*Extrait:*
------------------------------

Le développement du capitalisme en Russie
Lénine
Chapitre V : LES PREMIÈRES PHASES DU CAPITALISME DANS L’INDUSTRIE
Nous allons maintenant nous occuper de l’industrie. Comme pour l’agriculture, il faudra analyser quelles sont les formes de l’industrie russe depuis l’abolition du servage, c’est-à-dire étudier notre régime de rapports économiques et sociaux dans l’industrie de transformation, ainsi que le caractère de l’évolution de ce régime. Commençons par les formes les plus simples et les plus primitives et observons de près la marche de leur développement.

------------------------------

*Tâches:*
a: Traduisez en anglais cette phrase de l'extrait sur l'industrie russe : « Commençons par les formes les plus simples et les plus primitives et observons de près la marche de leur développement. »
b: Donnez la suite de l'extrait sur l'industrie russe, à partir de sa dernière phrase.

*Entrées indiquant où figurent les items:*
------------------------------

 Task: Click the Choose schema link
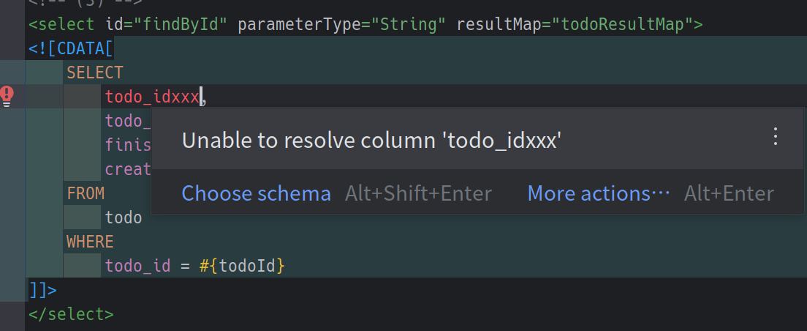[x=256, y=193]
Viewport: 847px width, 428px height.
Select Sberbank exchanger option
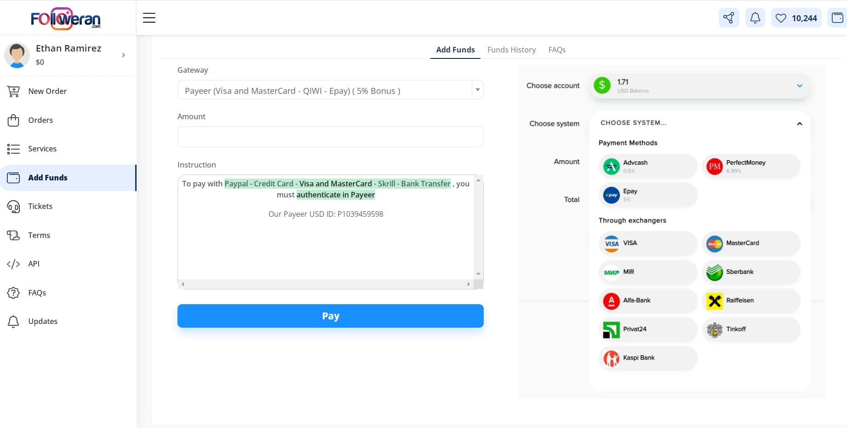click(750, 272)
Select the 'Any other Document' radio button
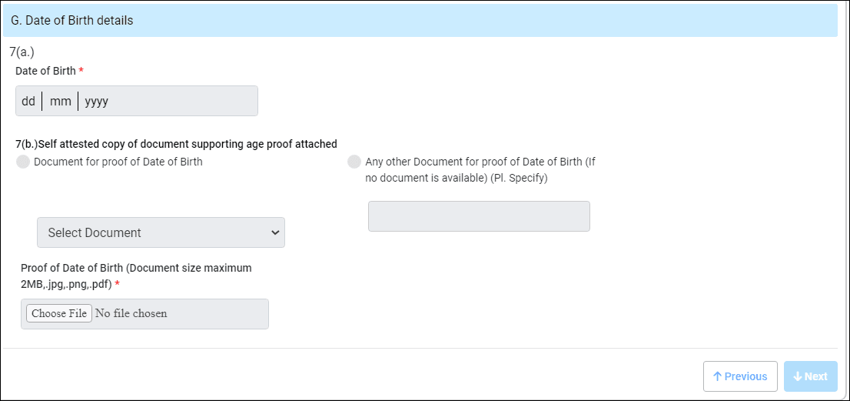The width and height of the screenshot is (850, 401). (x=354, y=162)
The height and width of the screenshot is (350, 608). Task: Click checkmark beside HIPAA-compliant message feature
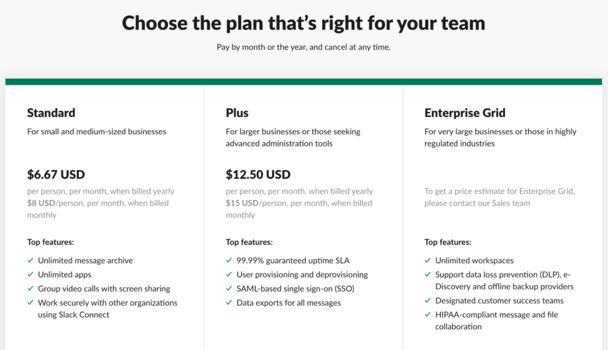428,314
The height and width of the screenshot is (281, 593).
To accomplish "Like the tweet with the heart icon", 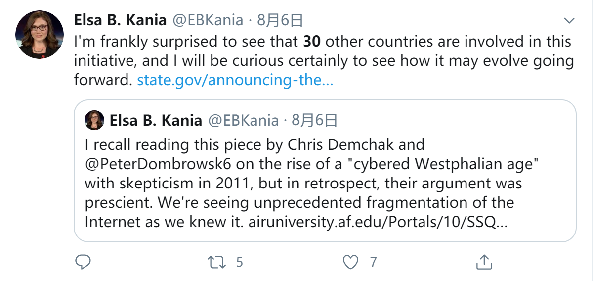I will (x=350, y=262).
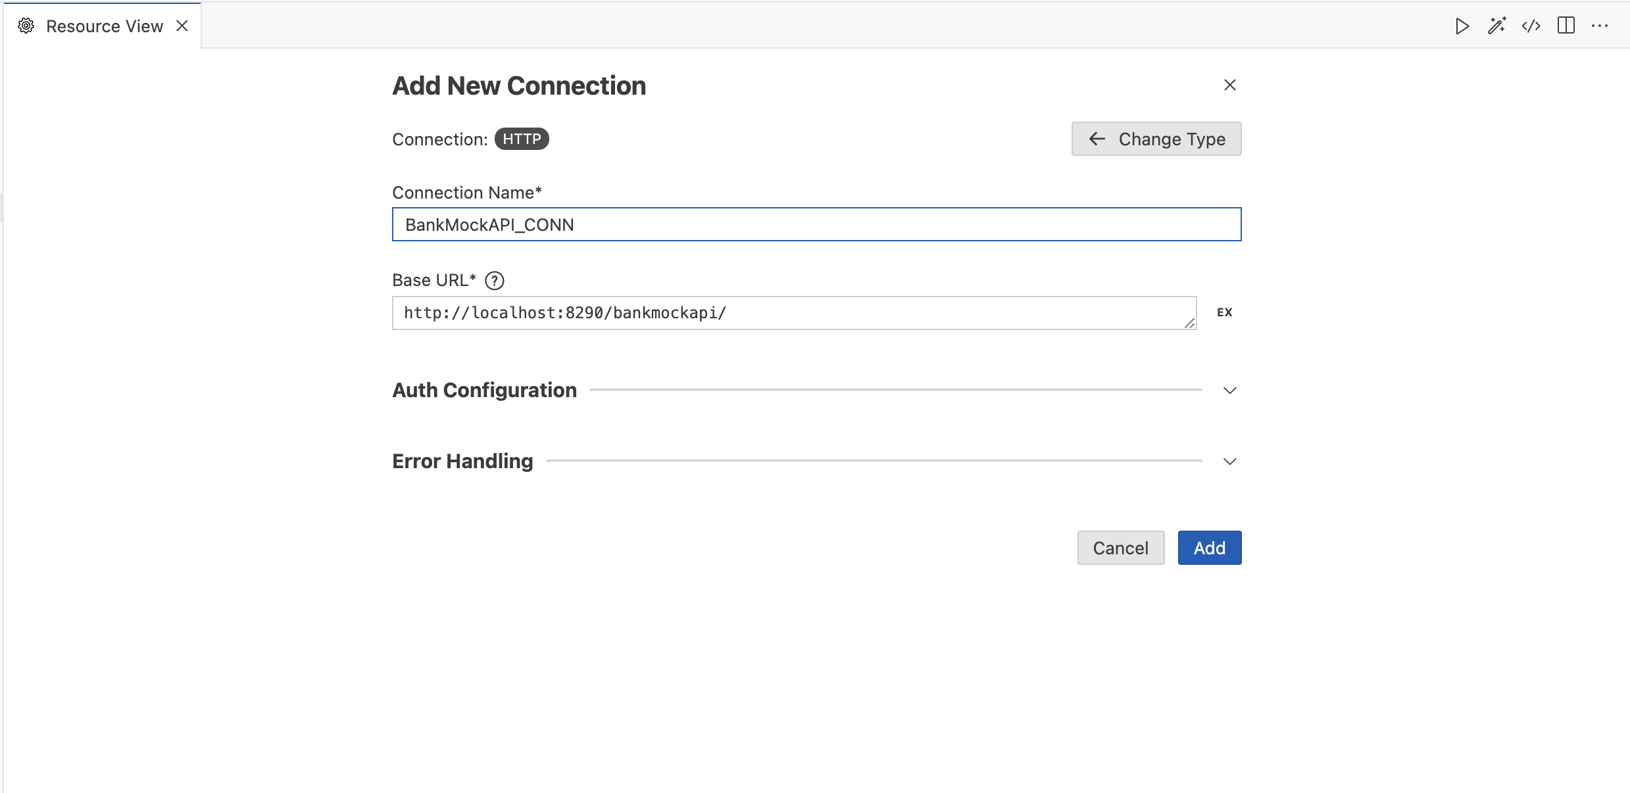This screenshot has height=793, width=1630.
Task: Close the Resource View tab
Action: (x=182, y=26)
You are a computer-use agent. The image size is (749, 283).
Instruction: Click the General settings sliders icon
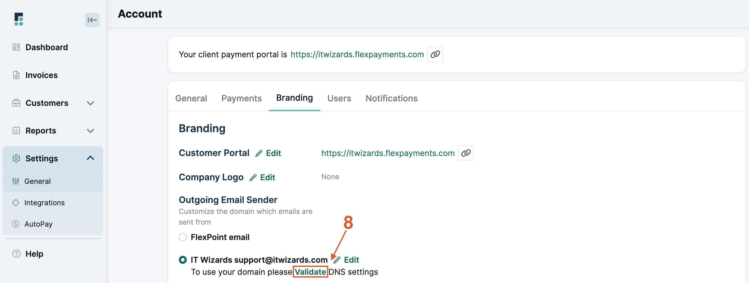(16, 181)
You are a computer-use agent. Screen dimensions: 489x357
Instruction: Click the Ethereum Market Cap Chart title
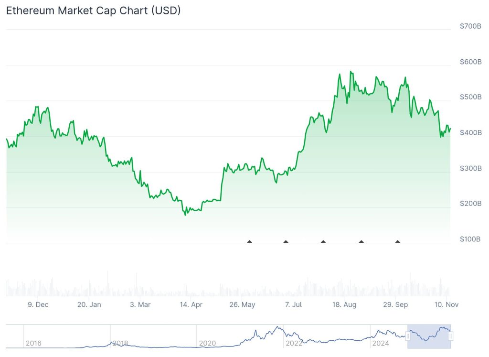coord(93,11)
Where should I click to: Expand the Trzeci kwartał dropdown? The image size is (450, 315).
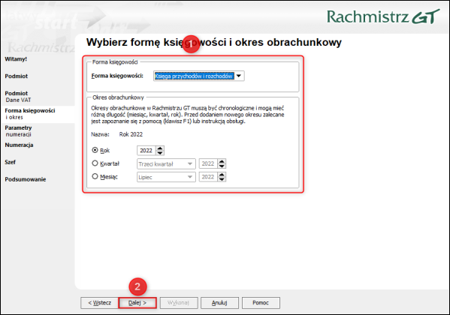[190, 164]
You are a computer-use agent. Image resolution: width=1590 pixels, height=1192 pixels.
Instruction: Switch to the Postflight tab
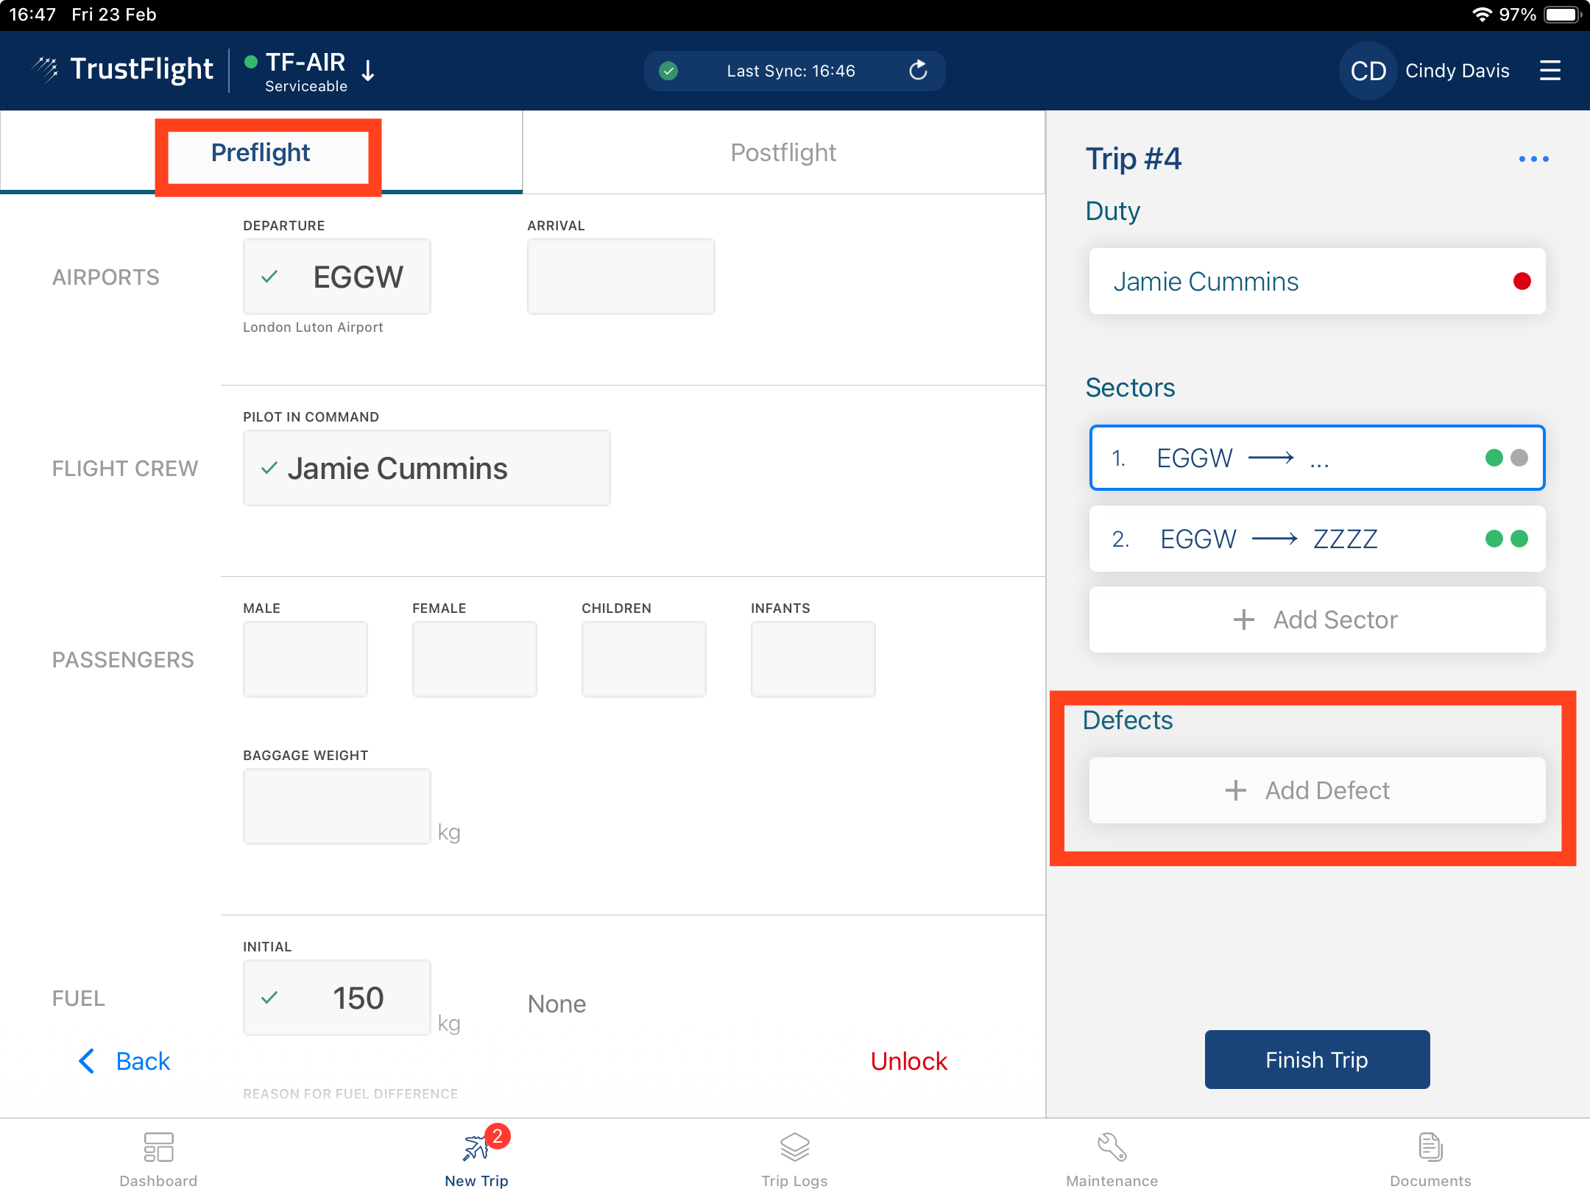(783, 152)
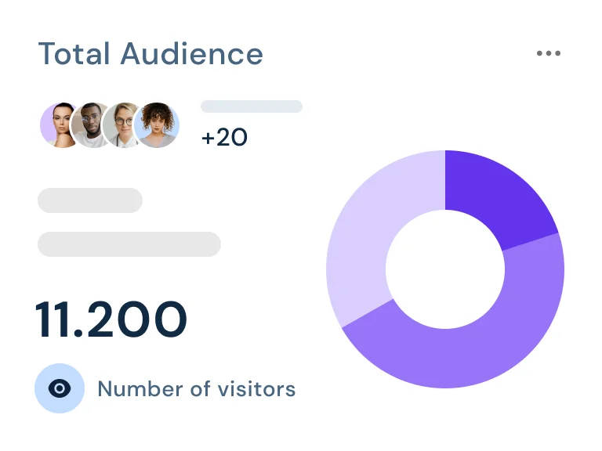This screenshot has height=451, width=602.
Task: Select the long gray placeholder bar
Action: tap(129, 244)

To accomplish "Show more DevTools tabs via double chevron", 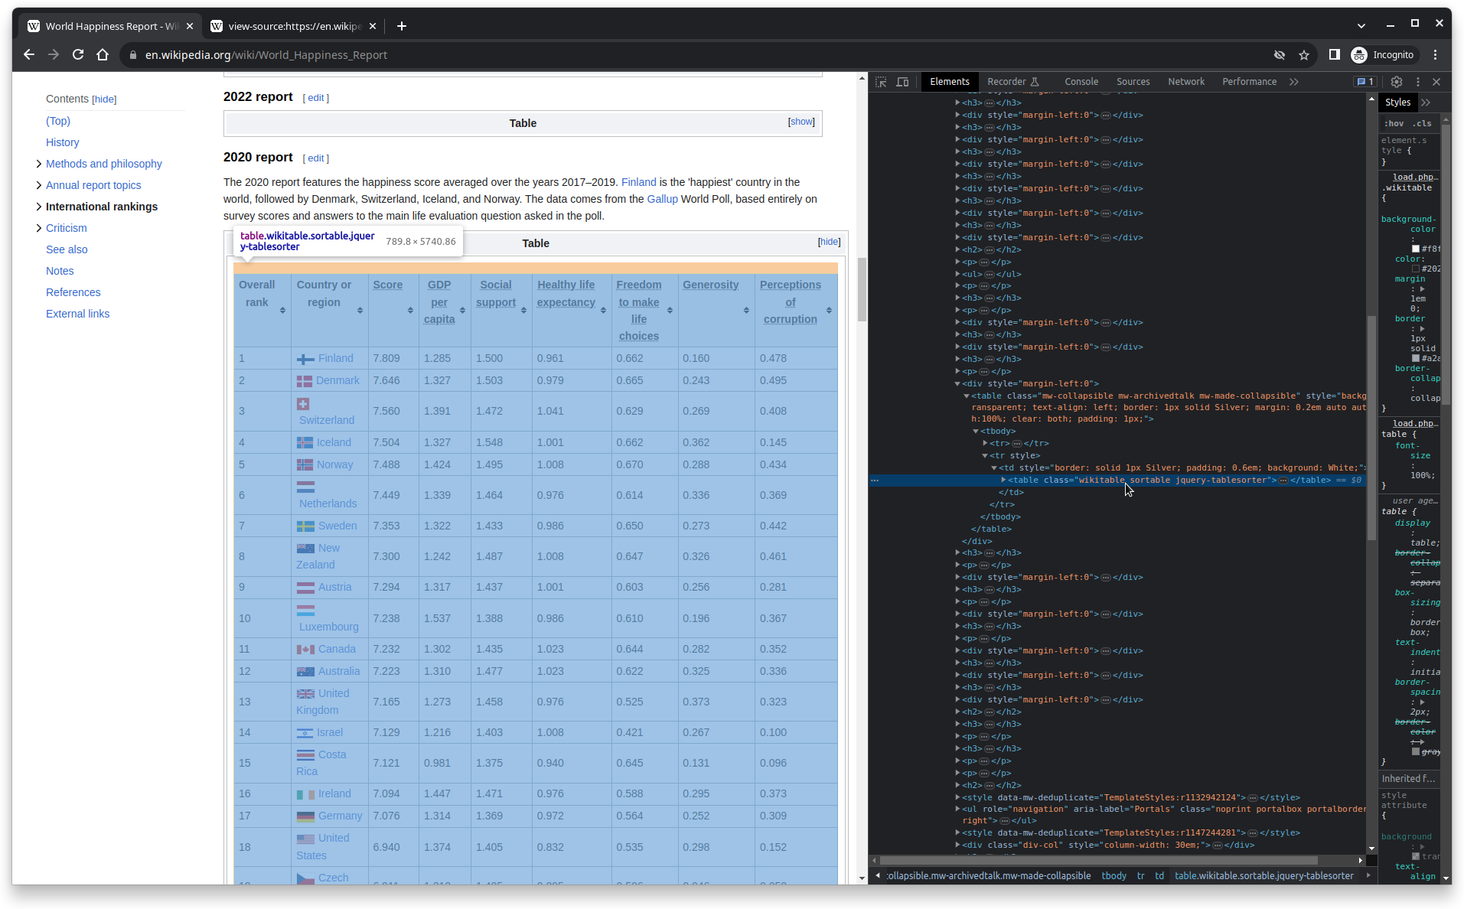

------------------------------

*Résultats finaux:*
a: Let us begin with the simplest and most primitive forms and closely observe the course of their development.

b:
I. L’INDUSTRIE À DOMICILE ET LES MÉTIERS
Il y a industrie à domicile quand la transformation des matières premières a lieu dans l’exploitation même (la famille paysanne) qui les produit. Ce genre d’industrie est un attribut nécessaire de l’économie naturelle, dont on trouve des vestiges presque partout où il existe une petite paysannerie. Il est donc absolument normal que dans la littérature russe on trouve toute une série de références à des industries de ce type (fabrication domestique d’articles de lin, de chanvre, de bois, etc., destinés à la consommation de la famille). A l’heure actuelle, cependant, il n’y a que de rares endroits particulièrement reculés, comme par exemple, jusqu’à ces derniers temps la Sibérie, où l’industrie domestique connaît une extension relativement importante. Sous cette forme, l’industrie en tant que profession n’existe pas encore dans ces régions, petites industries et agriculture sont indissolublement liées l’une à l’autre et forment un tout.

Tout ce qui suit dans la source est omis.